┌─ DATA FOR THIS EXERCISE
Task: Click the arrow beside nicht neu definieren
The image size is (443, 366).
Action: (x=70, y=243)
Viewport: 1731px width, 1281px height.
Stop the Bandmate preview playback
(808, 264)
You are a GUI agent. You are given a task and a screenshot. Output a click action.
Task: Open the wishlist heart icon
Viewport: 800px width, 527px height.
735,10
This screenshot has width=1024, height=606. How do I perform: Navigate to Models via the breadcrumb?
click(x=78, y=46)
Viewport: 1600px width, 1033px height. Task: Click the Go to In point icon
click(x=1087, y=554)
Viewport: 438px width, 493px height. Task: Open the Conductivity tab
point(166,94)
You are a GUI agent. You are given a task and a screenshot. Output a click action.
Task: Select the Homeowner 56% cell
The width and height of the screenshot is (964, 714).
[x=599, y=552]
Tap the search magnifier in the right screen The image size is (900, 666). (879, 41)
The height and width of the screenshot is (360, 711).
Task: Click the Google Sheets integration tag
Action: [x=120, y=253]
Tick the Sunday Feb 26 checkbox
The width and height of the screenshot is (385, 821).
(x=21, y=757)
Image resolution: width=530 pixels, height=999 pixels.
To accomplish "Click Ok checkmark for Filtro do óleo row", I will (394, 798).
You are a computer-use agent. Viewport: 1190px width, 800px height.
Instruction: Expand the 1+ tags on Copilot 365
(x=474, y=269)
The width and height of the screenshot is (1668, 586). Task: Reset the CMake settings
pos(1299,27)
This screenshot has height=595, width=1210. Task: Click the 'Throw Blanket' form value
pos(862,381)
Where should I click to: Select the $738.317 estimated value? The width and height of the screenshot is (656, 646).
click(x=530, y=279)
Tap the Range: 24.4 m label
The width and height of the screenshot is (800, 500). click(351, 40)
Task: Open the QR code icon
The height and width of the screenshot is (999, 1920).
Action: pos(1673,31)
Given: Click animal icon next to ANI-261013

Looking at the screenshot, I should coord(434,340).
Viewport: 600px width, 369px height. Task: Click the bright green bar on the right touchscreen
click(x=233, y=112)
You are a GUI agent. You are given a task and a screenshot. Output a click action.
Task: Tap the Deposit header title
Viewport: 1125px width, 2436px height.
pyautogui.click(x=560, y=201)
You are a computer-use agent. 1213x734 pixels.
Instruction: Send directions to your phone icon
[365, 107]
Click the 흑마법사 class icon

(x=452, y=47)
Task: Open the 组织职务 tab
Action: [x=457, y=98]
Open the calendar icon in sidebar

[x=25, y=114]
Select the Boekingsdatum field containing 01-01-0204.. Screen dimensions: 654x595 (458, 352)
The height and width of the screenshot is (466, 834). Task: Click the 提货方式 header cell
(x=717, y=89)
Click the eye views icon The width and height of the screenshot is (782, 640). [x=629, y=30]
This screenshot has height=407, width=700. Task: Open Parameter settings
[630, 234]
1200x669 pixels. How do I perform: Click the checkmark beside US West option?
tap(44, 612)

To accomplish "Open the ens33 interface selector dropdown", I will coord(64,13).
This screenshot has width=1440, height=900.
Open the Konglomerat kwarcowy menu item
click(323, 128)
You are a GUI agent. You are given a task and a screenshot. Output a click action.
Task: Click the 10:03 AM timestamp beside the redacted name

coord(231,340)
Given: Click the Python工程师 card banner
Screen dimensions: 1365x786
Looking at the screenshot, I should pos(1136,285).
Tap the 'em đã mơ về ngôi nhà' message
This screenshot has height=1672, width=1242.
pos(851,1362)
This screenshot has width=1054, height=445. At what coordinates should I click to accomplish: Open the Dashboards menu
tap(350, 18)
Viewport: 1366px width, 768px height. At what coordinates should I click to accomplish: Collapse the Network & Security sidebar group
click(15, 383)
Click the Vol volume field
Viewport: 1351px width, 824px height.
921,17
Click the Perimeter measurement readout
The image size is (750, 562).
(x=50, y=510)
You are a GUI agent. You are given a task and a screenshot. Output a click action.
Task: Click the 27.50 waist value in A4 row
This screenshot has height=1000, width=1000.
└─
| EXERCISE OBJECTIVE |
Everything in the listing above should be repeated exactly.

| RESPONSE |
Task: Click the arrow beside nicht neu definieren
The image size is (443, 366).
Action: (x=70, y=243)
Viewport: 1731px width, 1281px height.
Stop the Bandmate preview playback
(808, 264)
You are a GUI agent. You are given a task and a screenshot. Output a click action.
Task: Open the wishlist heart icon
Viewport: 800px width, 527px height.
735,10
This screenshot has width=1024, height=606. How do I perform: Navigate to Models via the breadcrumb?
click(x=78, y=46)
Viewport: 1600px width, 1033px height. Task: Click the Go to In point icon
click(x=1087, y=554)
Viewport: 438px width, 493px height. Task: Open the Conductivity tab
point(166,94)
You are a GUI agent. You are given a task and a screenshot. Output a click action.
Task: Select the Homeowner 56% cell
The width and height of the screenshot is (964, 714).
[x=599, y=552]
Tap the search magnifier in the right screen The image size is (900, 666). (879, 41)
The height and width of the screenshot is (360, 711).
Task: Click the Google Sheets integration tag
Action: [x=120, y=253]
Tick the Sunday Feb 26 checkbox
The width and height of the screenshot is (385, 821).
(x=21, y=757)
Image resolution: width=530 pixels, height=999 pixels.
To accomplish "Click Ok checkmark for Filtro do óleo row", I will (394, 798).
You are a computer-use agent. Viewport: 1190px width, 800px height.
Instruction: Expand the 1+ tags on Copilot 365
(x=474, y=269)
The width and height of the screenshot is (1668, 586). Task: Reset the CMake settings
pos(1299,27)
This screenshot has height=595, width=1210. Task: Click the 'Throw Blanket' form value
pos(862,381)
Where should I click to: Select the $738.317 estimated value? The width and height of the screenshot is (656, 646).
click(x=530, y=279)
Tap the Range: 24.4 m label
The width and height of the screenshot is (800, 500). click(351, 40)
Task: Open the QR code icon
The height and width of the screenshot is (999, 1920).
Action: pos(1673,31)
Given: Click animal icon next to ANI-261013

Looking at the screenshot, I should coord(434,340).
Viewport: 600px width, 369px height. Task: Click the bright green bar on the right touchscreen
click(x=233, y=112)
You are a GUI agent. You are given a task and a screenshot. Output a click action.
Task: Tap the Deposit header title
Viewport: 1125px width, 2436px height.
pyautogui.click(x=560, y=201)
You are a computer-use agent. 1213x734 pixels.
Instruction: Send directions to your phone icon
[365, 107]
Click the 흑마법사 class icon

(x=452, y=47)
Task: Open the 组织职务 tab
Action: [x=457, y=98]
Open the calendar icon in sidebar

[x=25, y=114]
Select the Boekingsdatum field containing 01-01-0204.. Screen dimensions: 654x595 (458, 352)
The height and width of the screenshot is (466, 834). Task: Click the 提货方式 header cell
(x=717, y=89)
Click the eye views icon The width and height of the screenshot is (782, 640). [x=629, y=30]
This screenshot has height=407, width=700. Task: Open Parameter settings
[630, 234]
1200x669 pixels. How do I perform: Click the checkmark beside US West option?
tap(44, 612)

To accomplish "Open the ens33 interface selector dropdown", I will coord(64,13).
This screenshot has width=1440, height=900.
Open the Konglomerat kwarcowy menu item
click(323, 128)
You are a GUI agent. You are given a task and a screenshot. Output a click action.
Task: Click the 10:03 AM timestamp beside the redacted name

coord(231,340)
Given: Click the Python工程师 card banner
Screen dimensions: 1365x786
Looking at the screenshot, I should pos(1136,285).
Tap the 'em đã mơ về ngôi nhà' message
This screenshot has height=1672, width=1242.
pos(851,1362)
This screenshot has width=1054, height=445. At what coordinates should I click to accomplish: Open the Dashboards menu
tap(350, 18)
Viewport: 1366px width, 768px height. At what coordinates should I click to accomplish: Collapse the Network & Security sidebar group
click(15, 383)
Click the Vol volume field
Viewport: 1351px width, 824px height.
921,17
Click the Perimeter measurement readout
The image size is (750, 562).
(x=50, y=510)
You are a GUI agent. You are given a task and a screenshot. Output a click action.
Task: Click the 27.50 waist value in A4 row
This screenshot has height=1000, width=1000.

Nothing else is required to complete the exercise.